Entries supplied »
——
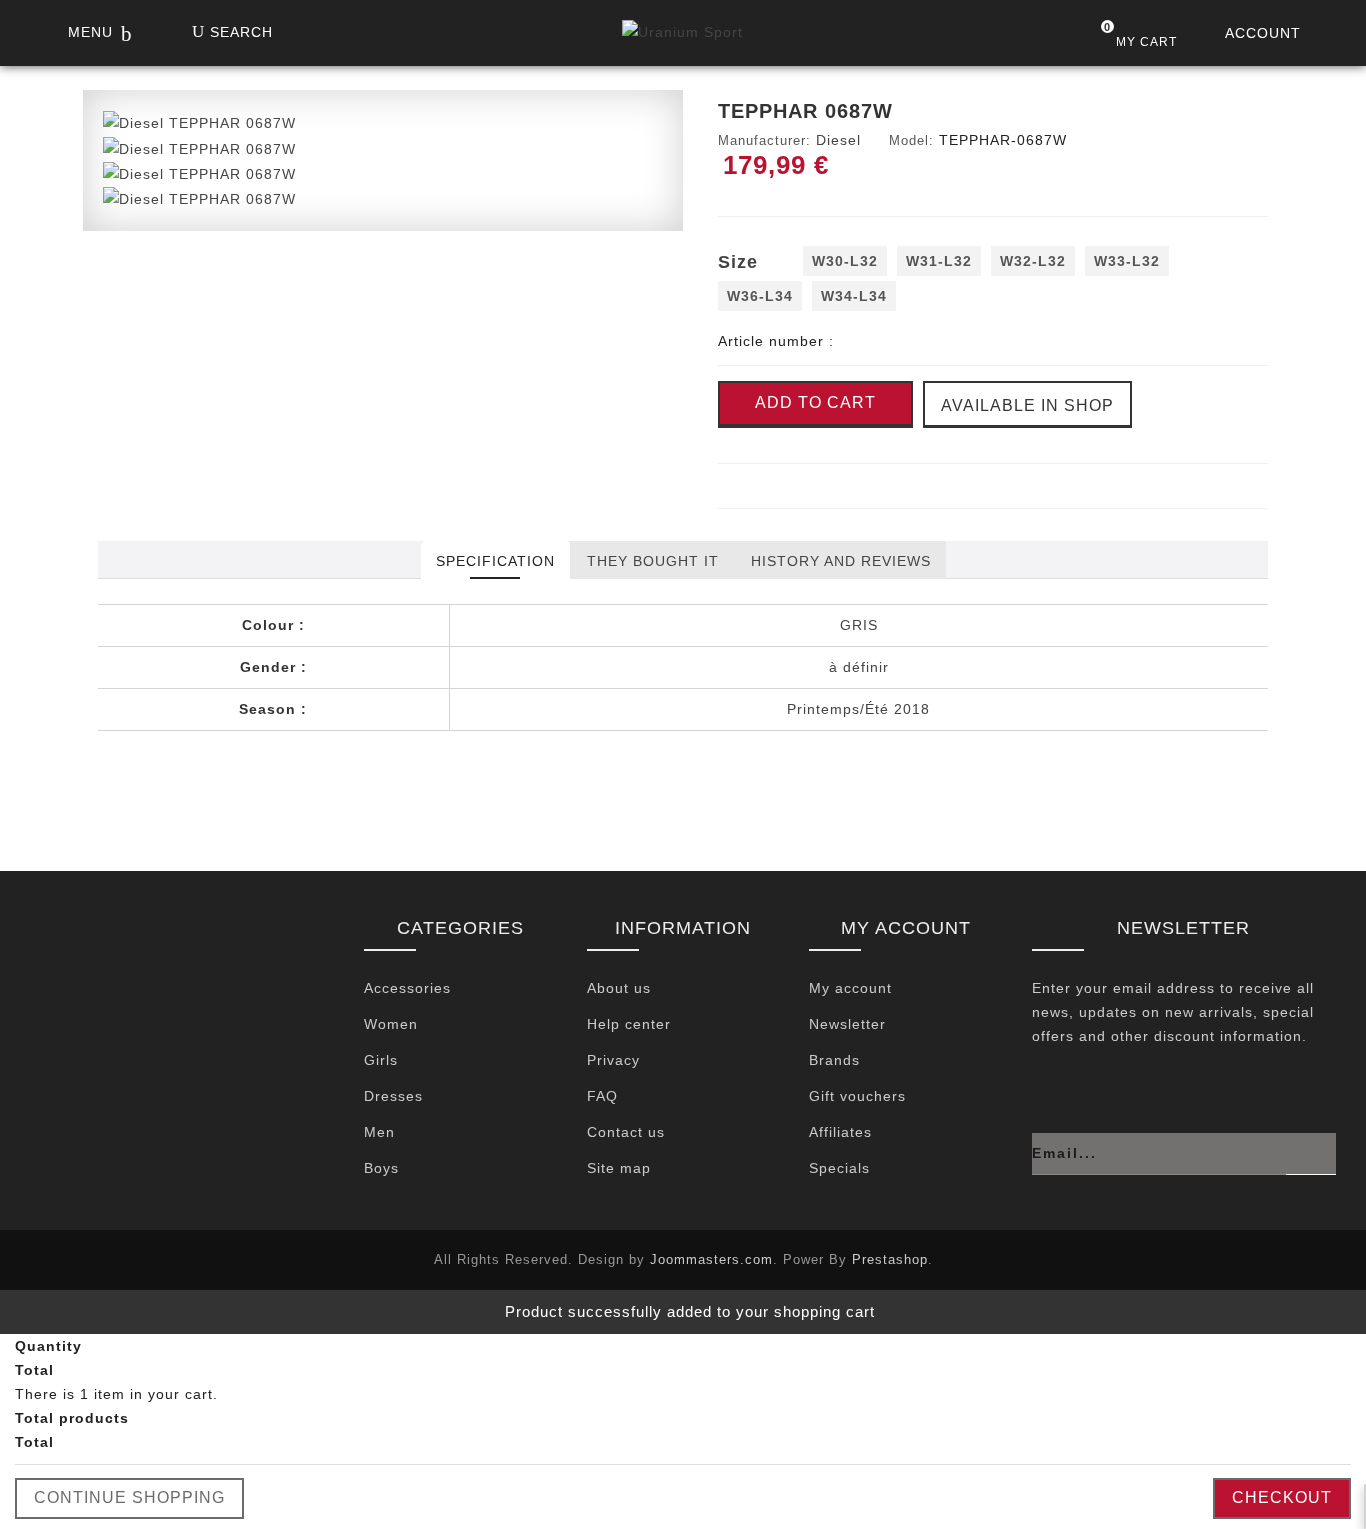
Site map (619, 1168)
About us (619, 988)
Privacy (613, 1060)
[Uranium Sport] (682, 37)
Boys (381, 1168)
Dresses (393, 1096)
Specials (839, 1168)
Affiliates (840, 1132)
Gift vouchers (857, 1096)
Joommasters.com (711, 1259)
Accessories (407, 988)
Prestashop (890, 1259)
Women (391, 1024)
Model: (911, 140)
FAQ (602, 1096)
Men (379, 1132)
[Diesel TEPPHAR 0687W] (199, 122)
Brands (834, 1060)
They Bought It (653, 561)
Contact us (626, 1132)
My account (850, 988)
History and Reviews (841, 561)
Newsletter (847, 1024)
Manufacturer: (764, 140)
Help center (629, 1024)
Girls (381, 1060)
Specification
——
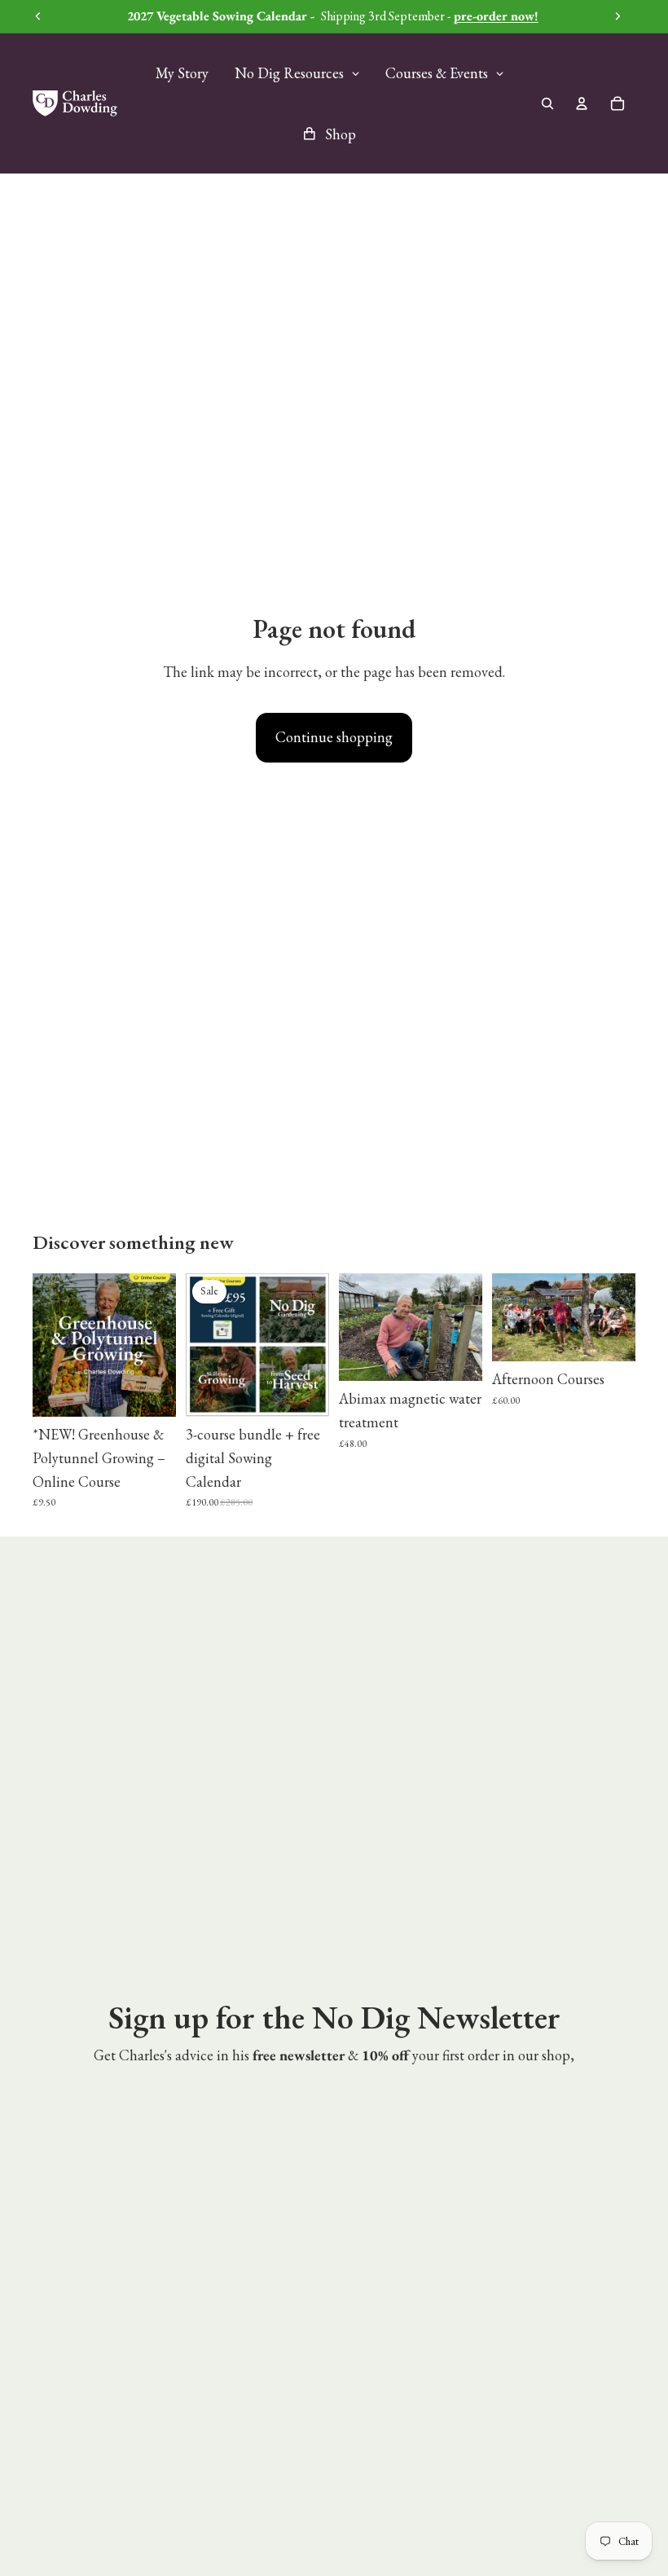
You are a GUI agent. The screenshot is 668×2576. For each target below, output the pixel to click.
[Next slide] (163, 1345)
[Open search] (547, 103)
——
What you will do » Above are the entries. Quote exactly the lines from the one bearing "Gift vouchers (857, 1096)" through the one bearing "Newsletter (847, 1024)".

Output »
Gift vouchers (857, 1096)
Joommasters.com (711, 1259)
Accessories (407, 988)
Prestashop (890, 1259)
Women (391, 1024)
Model: (911, 140)
FAQ (602, 1096)
Men (379, 1132)
[Diesel TEPPHAR 0687W] (199, 122)
Brands (834, 1060)
They Bought It (653, 561)
Contact us (626, 1132)
My account (850, 988)
History and Reviews (841, 561)
Newsletter (847, 1024)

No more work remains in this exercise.